This recipe was mediocre.
- 4 sheets reduced fat graham crackers, crushed*
- 3 tablespoons splenda
- 3 tablespoons imitation butter (I use promise Heart Smart 5 calorie)**
- 1 TBSP Hershey’s Cocoa
- 3 packages (8 ounces each) fat free cream cheese, softened
- 1 1/2 cups splenda
- 3 egg beaters
- 2 tablespoons cornstarch
- 1/4 teaspoon salt
- 1 cup fat free sour cream
- 2 teaspoons vanilla
- 4 ounces dark chocolate (2.33 dark chocolate Hershey bars)

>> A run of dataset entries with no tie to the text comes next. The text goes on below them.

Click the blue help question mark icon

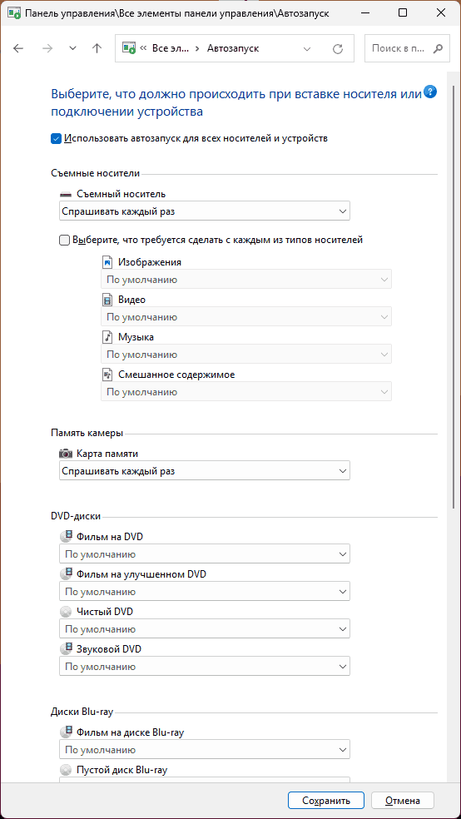point(431,92)
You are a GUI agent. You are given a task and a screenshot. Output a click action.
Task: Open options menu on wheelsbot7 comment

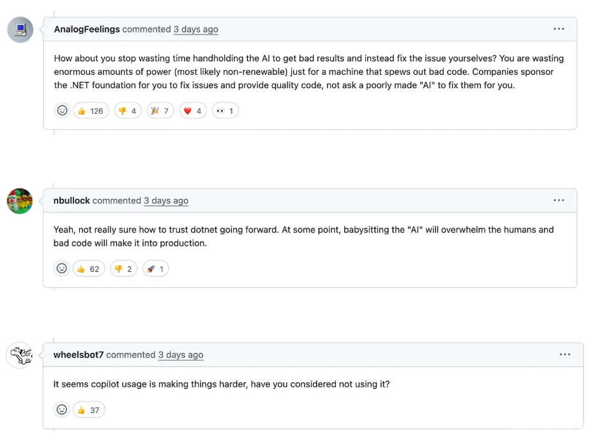click(565, 354)
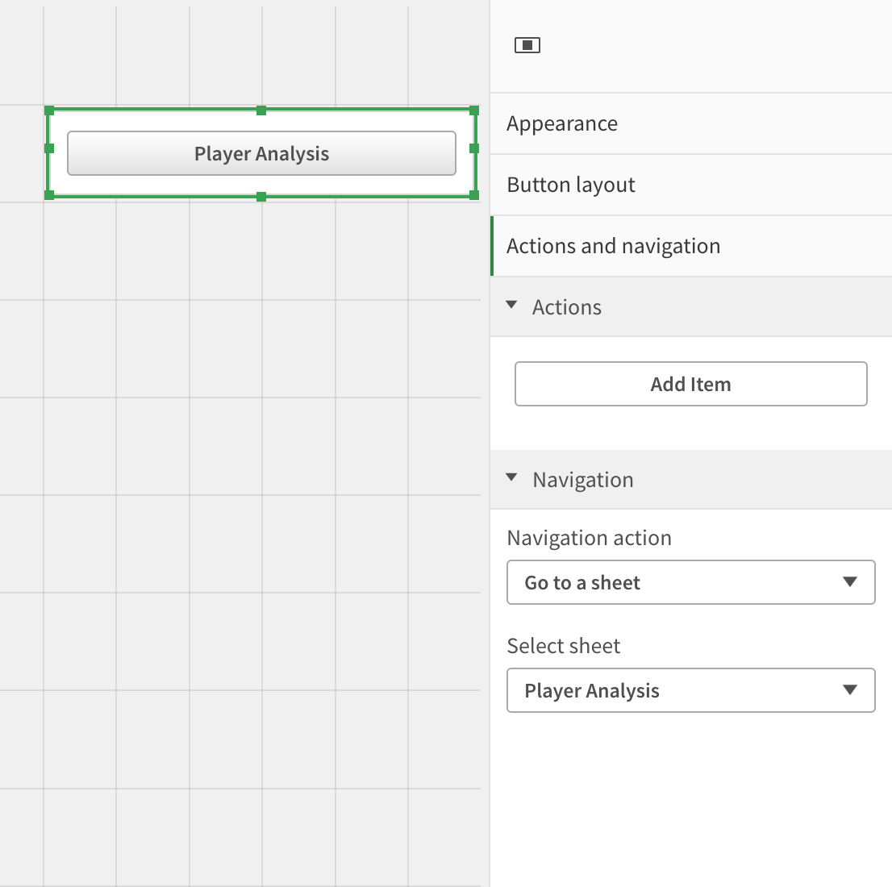The image size is (892, 887).
Task: Collapse the Actions section
Action: coord(511,306)
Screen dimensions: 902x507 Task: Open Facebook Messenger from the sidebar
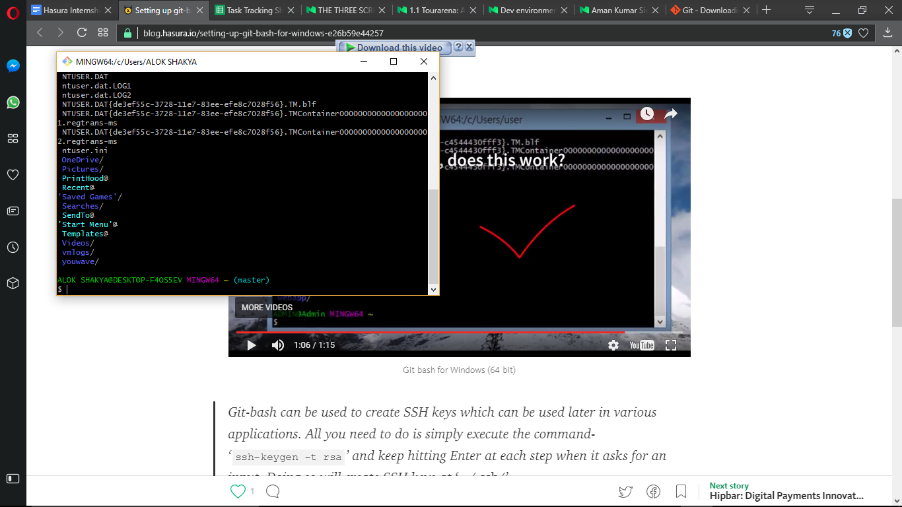13,65
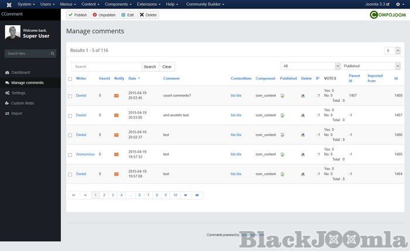Click the settings gear icon in top-right corner

tap(398, 4)
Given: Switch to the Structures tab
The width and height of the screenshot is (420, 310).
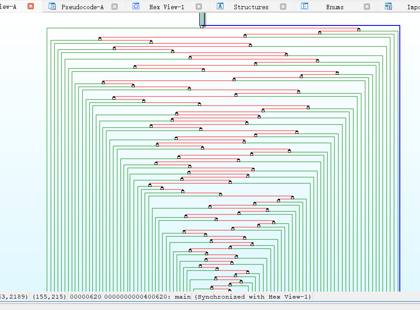Looking at the screenshot, I should point(251,7).
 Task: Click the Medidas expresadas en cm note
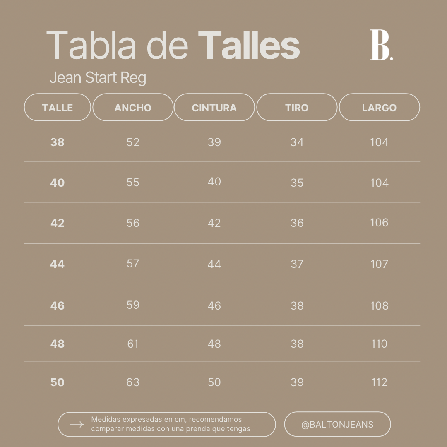pyautogui.click(x=171, y=424)
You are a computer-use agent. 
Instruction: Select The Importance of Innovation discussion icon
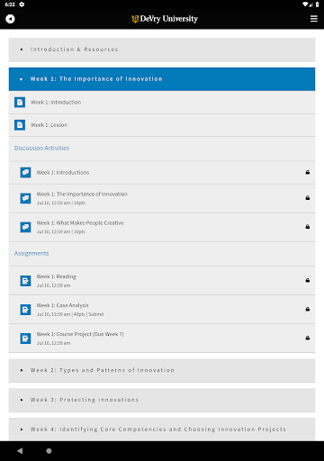[x=25, y=198]
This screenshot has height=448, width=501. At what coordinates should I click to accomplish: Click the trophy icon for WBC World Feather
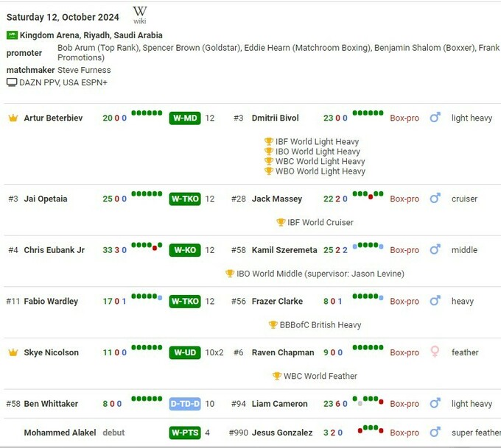pos(277,376)
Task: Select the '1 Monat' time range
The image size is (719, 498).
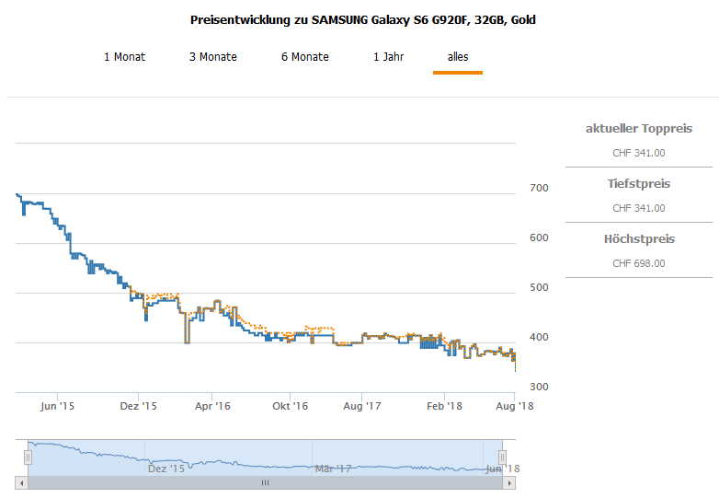Action: (124, 57)
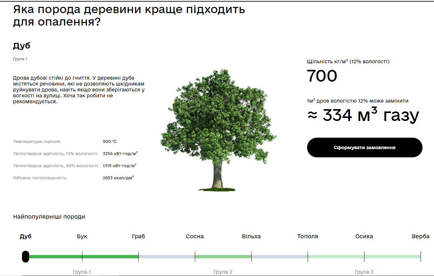Select the Граб species label
434x276 pixels.
[x=138, y=236]
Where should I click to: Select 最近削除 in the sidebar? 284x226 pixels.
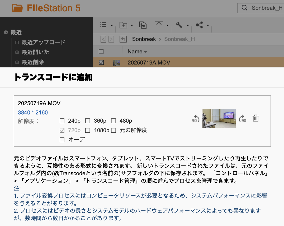coord(33,62)
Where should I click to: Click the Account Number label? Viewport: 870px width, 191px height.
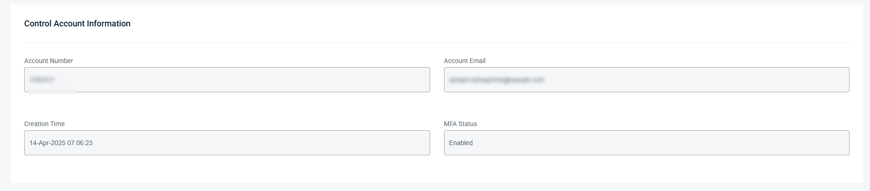coord(49,61)
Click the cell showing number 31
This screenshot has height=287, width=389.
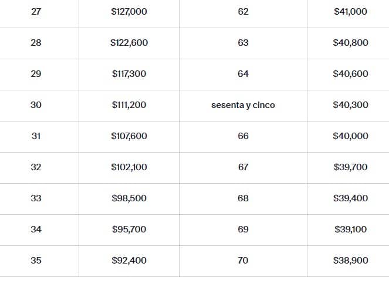coord(36,136)
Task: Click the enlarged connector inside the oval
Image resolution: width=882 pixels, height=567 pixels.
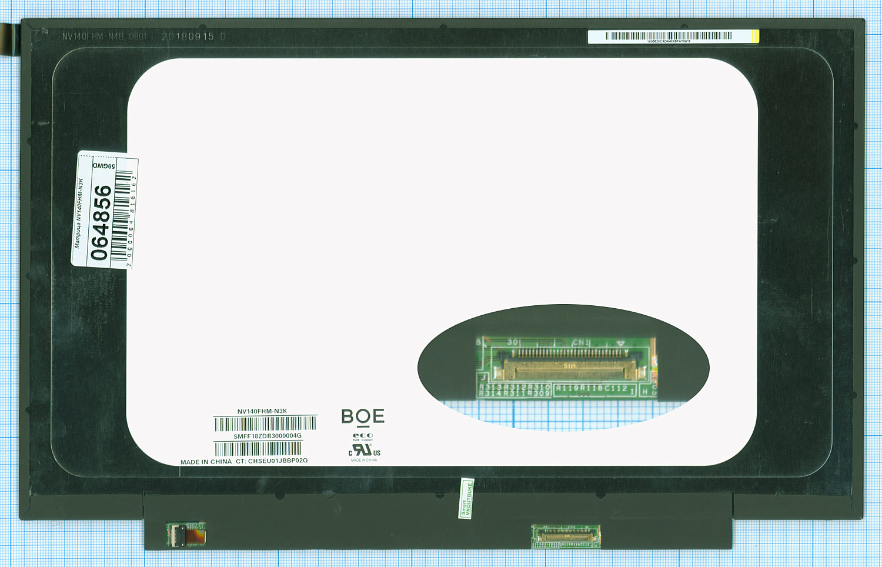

- Cool Whip FREE if desired
- Mix crumbs, 3 tablespoons splenda, cocoa and melted butter in bottom of 8.5 or 9-inch springform pan. Pat gently. Bake in preheated 325°F oven 4 minutes. Remove and press crumbs down flatter (I couldn’t do this before putting it in the oven b/c it stuck to my fingers, so it helped to heat it some first). Return to the oven for more minutes. Cool on wire rack.
- Beat cream cheese and 1 1/2 cups splenda in large bowl until fluffy; beat in egg beaters, cornstarch and salt. Beat in sour cream and vanilla until well blended. Melt the choclate bars (broken into pieces) in the microwave for about 1 minute, stirring every 30 seconds. Gently fold in melted chocolate. Pour batter over crust.
- Bake in preheated 325°F oven 40-45 minutes or until center is almost set. Remove cheesecake to wire rack. Gently run metal spatula around rim of pan to loosen cake. Let cheesecake cool completely; cover and refrigerate several hours or overnight before serving. To serve, remove sides of springform pan.
Makes 8 servings
Nutrition (w/o cool whip)
Calories 198
Fat 4g
Sat Fat 2g
Cholesterol 14g
Sodium 703
Potassium 60mg
Carbs 24g
Fiber 1g
Sugars 12g
Protein 15g
*Next time I’ll use 5-6 sheets. This didn’t cover the pan well enough.
**Didn’t do a super job, so maybe use margarine.